Material provided -
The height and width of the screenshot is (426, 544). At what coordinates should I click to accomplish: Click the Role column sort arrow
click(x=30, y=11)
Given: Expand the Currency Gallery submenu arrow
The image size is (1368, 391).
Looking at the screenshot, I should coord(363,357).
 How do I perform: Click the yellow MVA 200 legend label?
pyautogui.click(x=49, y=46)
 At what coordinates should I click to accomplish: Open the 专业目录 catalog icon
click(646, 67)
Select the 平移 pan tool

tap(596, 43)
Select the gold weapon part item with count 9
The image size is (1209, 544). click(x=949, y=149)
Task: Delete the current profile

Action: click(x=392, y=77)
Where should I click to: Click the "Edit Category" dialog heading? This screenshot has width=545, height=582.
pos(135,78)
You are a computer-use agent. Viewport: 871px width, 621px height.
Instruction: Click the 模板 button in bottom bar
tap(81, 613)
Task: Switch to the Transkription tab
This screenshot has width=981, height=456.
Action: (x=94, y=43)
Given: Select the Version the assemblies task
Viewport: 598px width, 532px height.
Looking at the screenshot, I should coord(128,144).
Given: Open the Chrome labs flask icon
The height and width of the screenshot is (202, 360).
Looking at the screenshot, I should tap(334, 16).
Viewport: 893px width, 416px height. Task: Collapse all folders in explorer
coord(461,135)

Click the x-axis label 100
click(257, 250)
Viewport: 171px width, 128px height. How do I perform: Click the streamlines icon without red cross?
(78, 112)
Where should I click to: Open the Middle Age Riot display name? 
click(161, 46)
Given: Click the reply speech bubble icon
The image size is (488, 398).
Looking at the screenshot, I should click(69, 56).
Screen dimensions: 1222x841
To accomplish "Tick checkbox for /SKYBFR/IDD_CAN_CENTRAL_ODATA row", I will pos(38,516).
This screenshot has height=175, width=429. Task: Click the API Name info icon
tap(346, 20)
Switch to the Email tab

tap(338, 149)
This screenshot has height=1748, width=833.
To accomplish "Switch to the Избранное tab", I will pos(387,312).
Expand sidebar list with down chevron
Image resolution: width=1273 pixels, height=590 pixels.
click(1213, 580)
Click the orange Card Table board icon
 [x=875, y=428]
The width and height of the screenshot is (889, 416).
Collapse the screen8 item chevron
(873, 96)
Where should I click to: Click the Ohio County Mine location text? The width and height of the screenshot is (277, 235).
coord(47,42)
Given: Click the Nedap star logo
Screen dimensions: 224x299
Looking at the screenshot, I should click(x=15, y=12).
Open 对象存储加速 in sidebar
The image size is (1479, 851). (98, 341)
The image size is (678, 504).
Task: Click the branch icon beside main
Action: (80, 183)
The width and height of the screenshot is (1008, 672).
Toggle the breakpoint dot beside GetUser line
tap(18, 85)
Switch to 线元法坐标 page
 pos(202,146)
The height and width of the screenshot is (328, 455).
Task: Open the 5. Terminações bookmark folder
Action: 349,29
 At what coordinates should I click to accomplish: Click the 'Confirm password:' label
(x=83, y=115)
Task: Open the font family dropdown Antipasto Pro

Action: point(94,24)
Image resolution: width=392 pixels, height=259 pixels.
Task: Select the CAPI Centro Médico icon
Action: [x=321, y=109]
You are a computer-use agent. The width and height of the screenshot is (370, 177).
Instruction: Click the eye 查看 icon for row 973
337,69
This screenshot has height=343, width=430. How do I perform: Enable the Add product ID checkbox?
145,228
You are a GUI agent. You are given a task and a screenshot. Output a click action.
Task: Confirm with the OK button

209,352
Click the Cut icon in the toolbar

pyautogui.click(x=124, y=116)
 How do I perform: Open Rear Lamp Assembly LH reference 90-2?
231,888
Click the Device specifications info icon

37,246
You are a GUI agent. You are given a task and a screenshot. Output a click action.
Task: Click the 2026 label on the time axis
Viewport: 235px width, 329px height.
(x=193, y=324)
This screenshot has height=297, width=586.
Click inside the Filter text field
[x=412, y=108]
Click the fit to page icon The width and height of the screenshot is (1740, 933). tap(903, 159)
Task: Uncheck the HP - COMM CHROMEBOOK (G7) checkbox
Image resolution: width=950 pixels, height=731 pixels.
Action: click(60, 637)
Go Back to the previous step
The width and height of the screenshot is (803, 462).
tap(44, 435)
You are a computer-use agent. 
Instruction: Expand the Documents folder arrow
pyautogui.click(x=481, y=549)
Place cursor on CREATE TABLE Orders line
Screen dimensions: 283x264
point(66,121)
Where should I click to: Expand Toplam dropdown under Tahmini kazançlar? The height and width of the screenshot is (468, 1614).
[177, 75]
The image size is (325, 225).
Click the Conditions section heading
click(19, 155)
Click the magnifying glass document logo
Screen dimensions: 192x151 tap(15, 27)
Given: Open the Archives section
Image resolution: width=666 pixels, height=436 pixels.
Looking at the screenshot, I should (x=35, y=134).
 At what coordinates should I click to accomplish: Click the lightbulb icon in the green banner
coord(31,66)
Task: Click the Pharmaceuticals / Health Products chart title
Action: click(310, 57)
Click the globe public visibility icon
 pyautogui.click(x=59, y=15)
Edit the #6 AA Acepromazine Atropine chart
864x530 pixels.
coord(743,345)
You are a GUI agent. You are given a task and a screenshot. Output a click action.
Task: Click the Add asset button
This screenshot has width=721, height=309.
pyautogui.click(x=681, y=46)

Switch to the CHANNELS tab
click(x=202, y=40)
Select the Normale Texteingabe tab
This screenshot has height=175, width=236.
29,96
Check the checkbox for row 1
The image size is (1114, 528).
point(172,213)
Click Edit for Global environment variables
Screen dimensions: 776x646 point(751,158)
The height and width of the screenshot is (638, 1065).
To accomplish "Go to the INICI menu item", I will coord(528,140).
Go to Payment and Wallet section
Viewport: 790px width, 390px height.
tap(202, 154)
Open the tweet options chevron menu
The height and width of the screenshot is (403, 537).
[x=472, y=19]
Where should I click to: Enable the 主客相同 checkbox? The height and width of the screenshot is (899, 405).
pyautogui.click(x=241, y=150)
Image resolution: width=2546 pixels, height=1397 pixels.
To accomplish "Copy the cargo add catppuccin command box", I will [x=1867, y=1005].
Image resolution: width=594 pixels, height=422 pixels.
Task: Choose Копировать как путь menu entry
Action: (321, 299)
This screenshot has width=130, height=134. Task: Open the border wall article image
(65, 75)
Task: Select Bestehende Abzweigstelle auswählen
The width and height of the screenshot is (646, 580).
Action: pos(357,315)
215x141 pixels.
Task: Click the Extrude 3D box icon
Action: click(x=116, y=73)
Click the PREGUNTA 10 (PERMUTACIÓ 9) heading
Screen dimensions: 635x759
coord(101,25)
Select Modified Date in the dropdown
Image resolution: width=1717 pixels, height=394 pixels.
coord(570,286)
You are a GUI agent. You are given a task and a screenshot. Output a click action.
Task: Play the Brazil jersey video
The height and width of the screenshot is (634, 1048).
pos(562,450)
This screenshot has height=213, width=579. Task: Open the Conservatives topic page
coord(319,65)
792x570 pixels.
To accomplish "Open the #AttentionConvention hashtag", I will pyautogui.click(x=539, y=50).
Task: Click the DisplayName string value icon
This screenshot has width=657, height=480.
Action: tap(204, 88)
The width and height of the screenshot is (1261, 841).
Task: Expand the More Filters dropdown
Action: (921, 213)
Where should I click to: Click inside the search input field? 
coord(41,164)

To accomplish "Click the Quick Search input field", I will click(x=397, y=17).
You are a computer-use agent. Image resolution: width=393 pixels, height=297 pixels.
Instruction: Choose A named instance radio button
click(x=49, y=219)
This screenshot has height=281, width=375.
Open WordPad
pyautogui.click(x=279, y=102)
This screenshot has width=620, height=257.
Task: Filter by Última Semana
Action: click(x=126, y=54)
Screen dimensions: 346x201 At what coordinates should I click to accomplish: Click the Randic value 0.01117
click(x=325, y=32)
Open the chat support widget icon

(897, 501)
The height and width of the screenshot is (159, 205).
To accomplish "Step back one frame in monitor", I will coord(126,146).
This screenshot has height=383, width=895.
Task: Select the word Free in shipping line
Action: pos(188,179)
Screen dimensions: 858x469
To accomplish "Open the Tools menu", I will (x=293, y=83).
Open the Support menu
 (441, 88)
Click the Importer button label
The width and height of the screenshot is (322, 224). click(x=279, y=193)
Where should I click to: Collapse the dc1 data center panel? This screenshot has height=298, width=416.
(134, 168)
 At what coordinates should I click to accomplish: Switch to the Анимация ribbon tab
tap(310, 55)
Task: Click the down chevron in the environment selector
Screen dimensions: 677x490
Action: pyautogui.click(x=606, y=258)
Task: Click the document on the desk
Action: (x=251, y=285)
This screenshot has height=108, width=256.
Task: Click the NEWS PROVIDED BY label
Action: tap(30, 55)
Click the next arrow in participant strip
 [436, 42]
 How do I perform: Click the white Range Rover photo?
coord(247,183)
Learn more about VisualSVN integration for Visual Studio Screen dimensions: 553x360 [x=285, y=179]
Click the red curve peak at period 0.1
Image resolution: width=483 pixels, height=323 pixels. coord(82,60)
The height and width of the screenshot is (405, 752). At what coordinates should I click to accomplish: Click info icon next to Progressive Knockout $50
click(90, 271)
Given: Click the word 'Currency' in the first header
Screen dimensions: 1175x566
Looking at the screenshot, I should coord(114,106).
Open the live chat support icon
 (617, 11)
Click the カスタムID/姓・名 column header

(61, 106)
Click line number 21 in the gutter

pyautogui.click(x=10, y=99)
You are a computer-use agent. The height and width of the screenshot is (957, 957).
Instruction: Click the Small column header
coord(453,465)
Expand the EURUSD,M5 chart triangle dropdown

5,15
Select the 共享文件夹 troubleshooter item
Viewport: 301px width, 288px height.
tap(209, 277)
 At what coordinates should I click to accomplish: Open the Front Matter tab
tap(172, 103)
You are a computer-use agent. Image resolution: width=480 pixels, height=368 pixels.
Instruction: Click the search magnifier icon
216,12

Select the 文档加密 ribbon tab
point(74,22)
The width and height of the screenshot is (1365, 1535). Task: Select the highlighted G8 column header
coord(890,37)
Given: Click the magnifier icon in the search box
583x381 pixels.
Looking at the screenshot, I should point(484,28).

Work item - Extract from the records above the lines from the one containing "This screenshot has width=721, height=309." to the one containing "Task: Select Bestehende", both lines included, exactly as they appear and with nothing else.

Answer to this problem -
This screenshot has width=721, height=309.
pyautogui.click(x=681, y=46)

Switch to the CHANNELS tab
click(x=202, y=40)
Select the Normale Texteingabe tab
This screenshot has height=175, width=236.
29,96
Check the checkbox for row 1
The image size is (1114, 528).
point(172,213)
Click Edit for Global environment variables
Screen dimensions: 776x646 point(751,158)
The height and width of the screenshot is (638, 1065).
To accomplish "Go to the INICI menu item", I will coord(528,140).
Go to Payment and Wallet section
Viewport: 790px width, 390px height.
tap(202, 154)
Open the tweet options chevron menu
The height and width of the screenshot is (403, 537).
[x=472, y=19]
Where should I click to: Enable the 主客相同 checkbox? The height and width of the screenshot is (899, 405).
pyautogui.click(x=241, y=150)
Image resolution: width=2546 pixels, height=1397 pixels.
To accomplish "Copy the cargo add catppuccin command box", I will [x=1867, y=1005].
Image resolution: width=594 pixels, height=422 pixels.
Task: Choose Копировать как путь menu entry
Action: (321, 299)
This screenshot has width=130, height=134. Task: Open the border wall article image
(65, 75)
Task: Select Bestehende Abzweigstelle auswählen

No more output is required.